After releasing Sweeney back into the world, Eliot returned home to discover that Edna wanted to be let go, too. Back in March, after the Campbell-McGee trial and with the mayor’s best wishes, Eliot and his wife had headed out of town. But it wasn’t for a vacation, as Burton had assumed. The couple drove down to Florida to set up an apartment for Edna so she could establish residency and, when the time was right, return and file for divorce. Now, just a few weeks later, she told him the time was right. His week at the Cleveland Hotel had been the final insult. She didn’t care why he was there; she packed her bags and called ahead to the train station before telling him of her decision.
Once they worked out the divorce settlement, she would never speak to Eliot again.
***
Eliot worried about his future. He was a public man. His political opponents—like Congressman Sweeney—surely would feast on news of a divorce. In Catholic, working-class Cleveland, good men didn’t get divorced. Eliot was not a religious man, but he nevertheless believed in such religious dictates. He believed he had failed a moral test.

Saved data entries
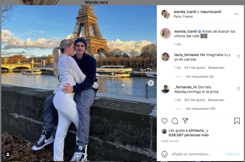The height and width of the screenshot is (162, 245).
Task: Click Responder under _fernando_rk comment
Action: (216, 100)
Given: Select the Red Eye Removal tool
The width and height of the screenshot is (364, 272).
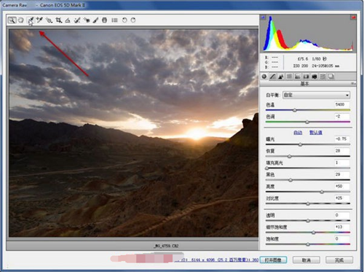Looking at the screenshot, I should tap(87, 20).
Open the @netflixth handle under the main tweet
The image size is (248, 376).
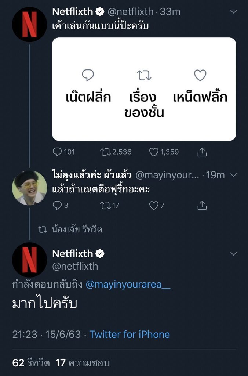pyautogui.click(x=75, y=266)
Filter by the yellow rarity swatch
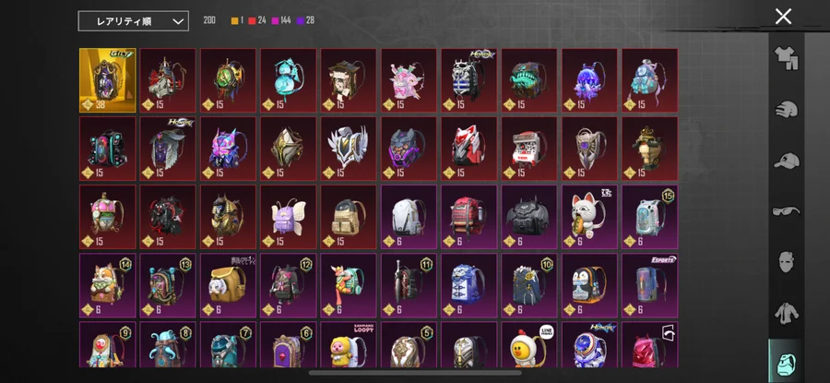 pos(234,20)
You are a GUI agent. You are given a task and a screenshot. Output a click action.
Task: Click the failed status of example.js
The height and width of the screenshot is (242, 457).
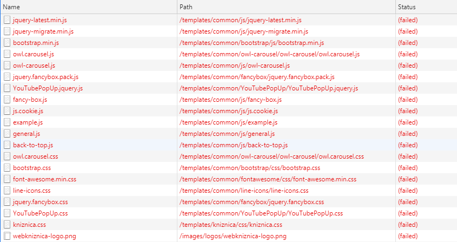click(x=408, y=122)
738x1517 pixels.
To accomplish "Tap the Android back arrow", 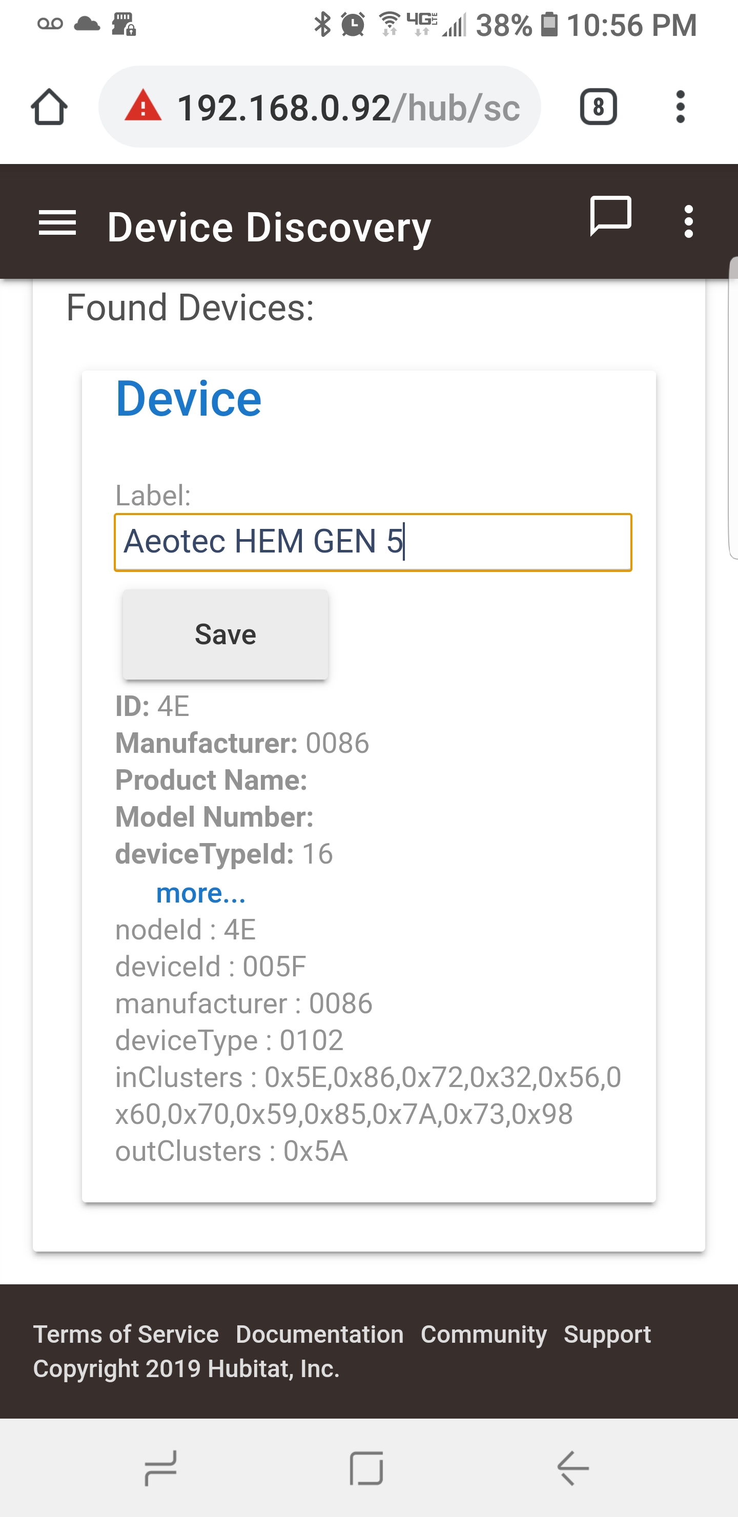I will pos(572,1468).

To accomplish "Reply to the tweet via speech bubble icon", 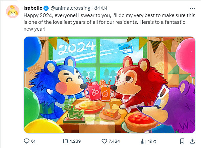I will [x=27, y=141].
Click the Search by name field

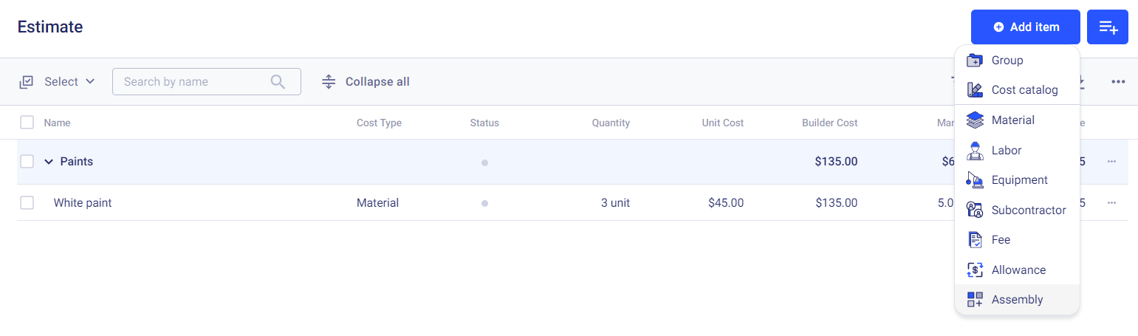pyautogui.click(x=193, y=82)
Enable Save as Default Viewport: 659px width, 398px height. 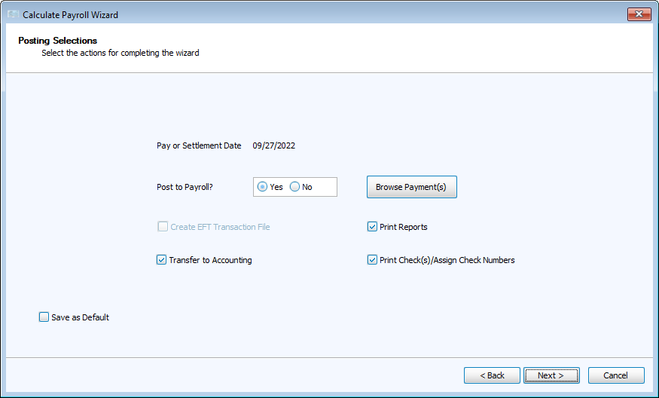coord(44,317)
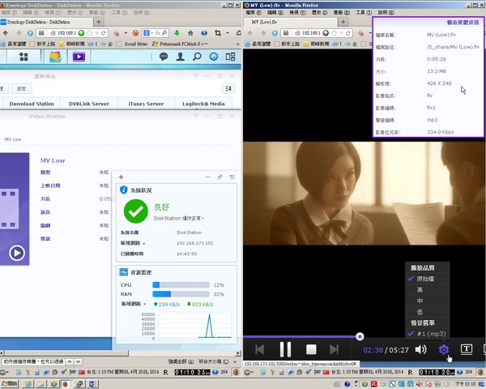Stop the video with the square button
Image resolution: width=486 pixels, height=389 pixels.
click(311, 349)

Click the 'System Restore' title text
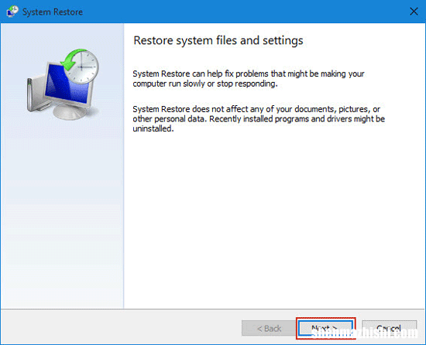(x=53, y=12)
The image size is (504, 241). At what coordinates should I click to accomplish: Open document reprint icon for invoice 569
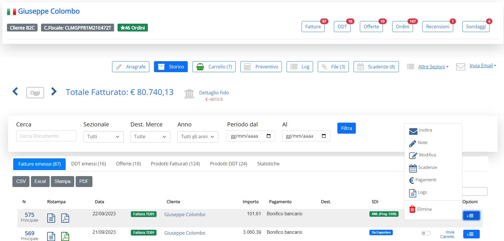pos(51,236)
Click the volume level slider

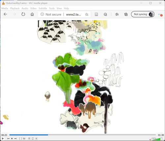pos(157,139)
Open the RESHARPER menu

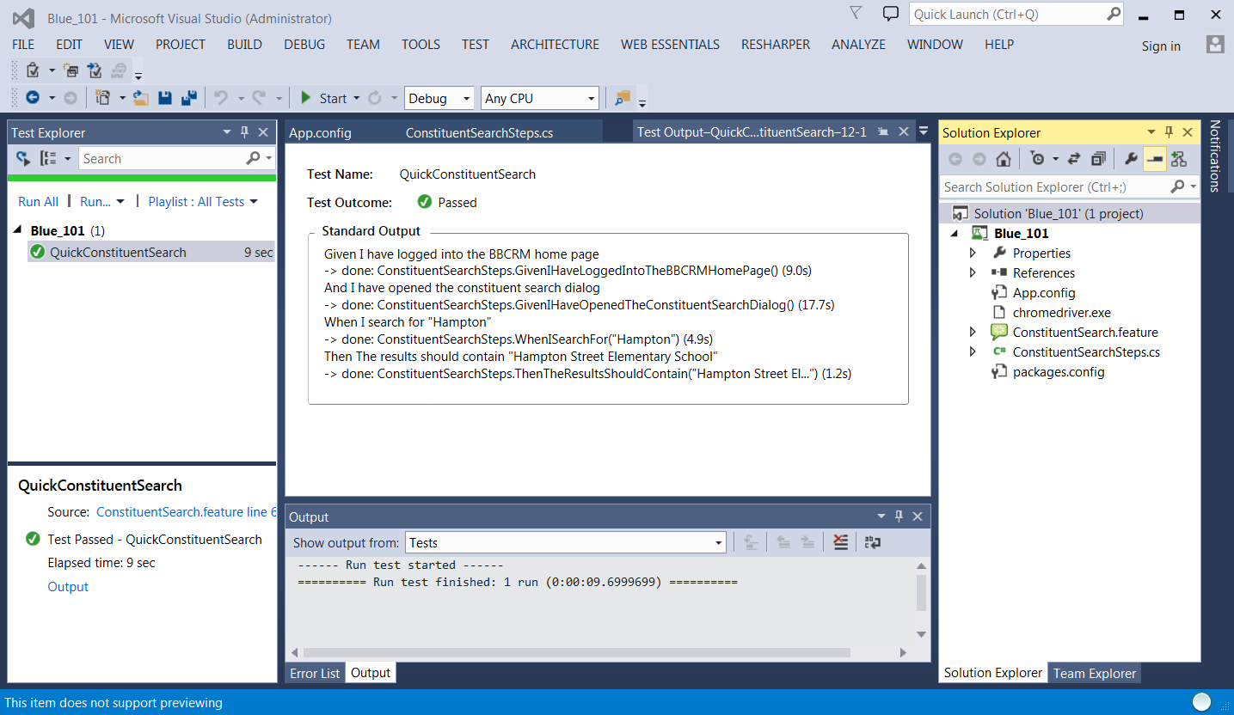(775, 45)
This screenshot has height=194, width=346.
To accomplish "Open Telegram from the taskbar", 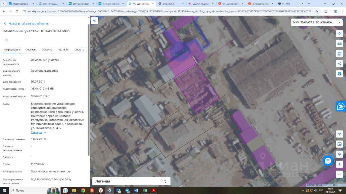I will (127, 190).
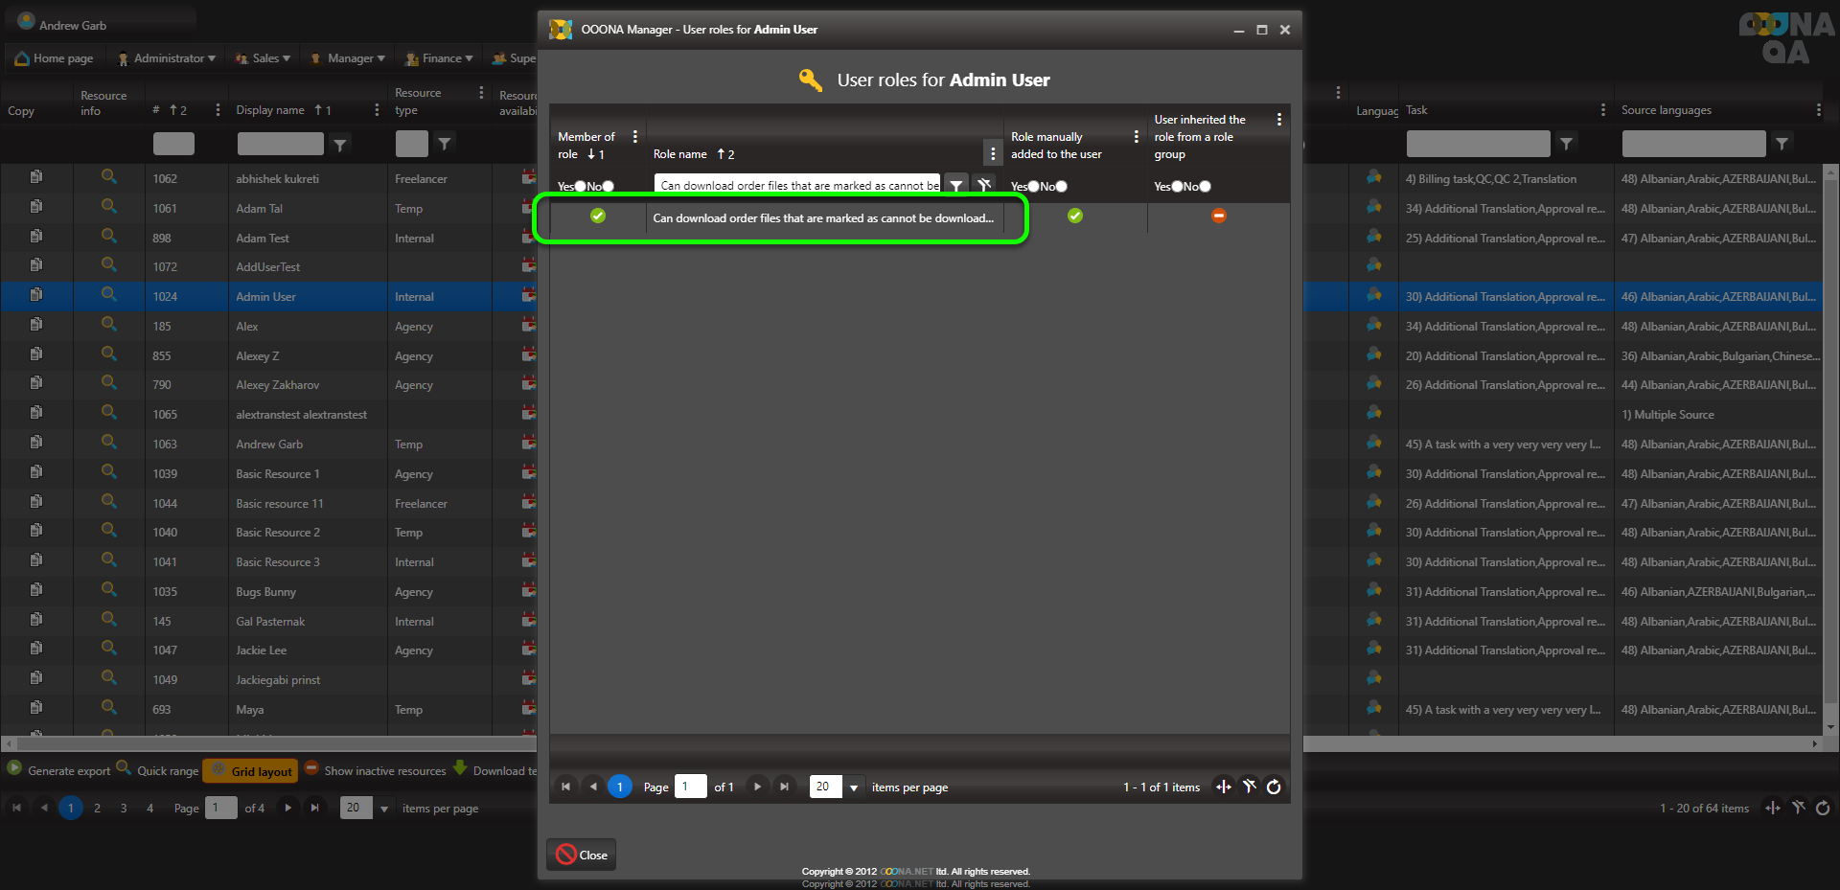Open Member of role column options menu
1840x890 pixels.
click(634, 137)
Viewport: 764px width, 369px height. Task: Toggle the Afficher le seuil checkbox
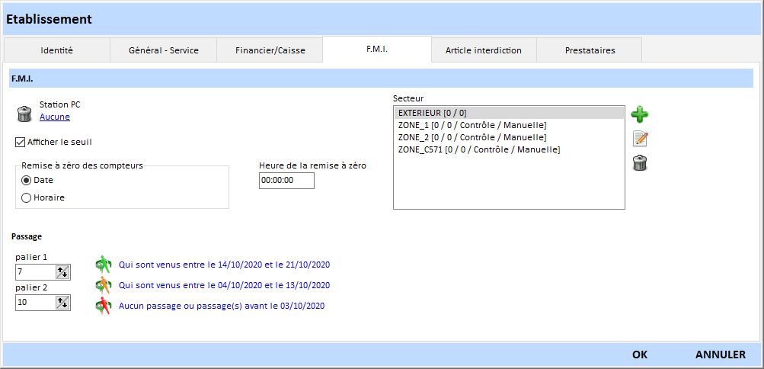pos(20,142)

#### [Exercise brief]
In the passage about Eliot's divorce, repeat word for word the portion starting at "After releasing Sweeney" and ending at "to Eliot again.".

#### [Response to the task]
After releasing Sweeney back into the world, Eliot returned home to discover that Edna wanted to be let go, too. Back in March, after the Campbell-McGee trial and with the mayor’s best wishes, Eliot and his wife had headed out of town. But it wasn’t for a vacation, as Burton had assumed. The couple drove down to Florida to set up an apartment for Edna so she could establish residency and, when the time was right, return and file for divorce. Now, just a few weeks later, she told him the time was right. His week at the Cleveland Hotel had been the final insult. She didn’t care why he was there; she packed her bags and called ahead to the train station before telling him of her decision.
Once they worked out the divorce settlement, she would never speak to Eliot again.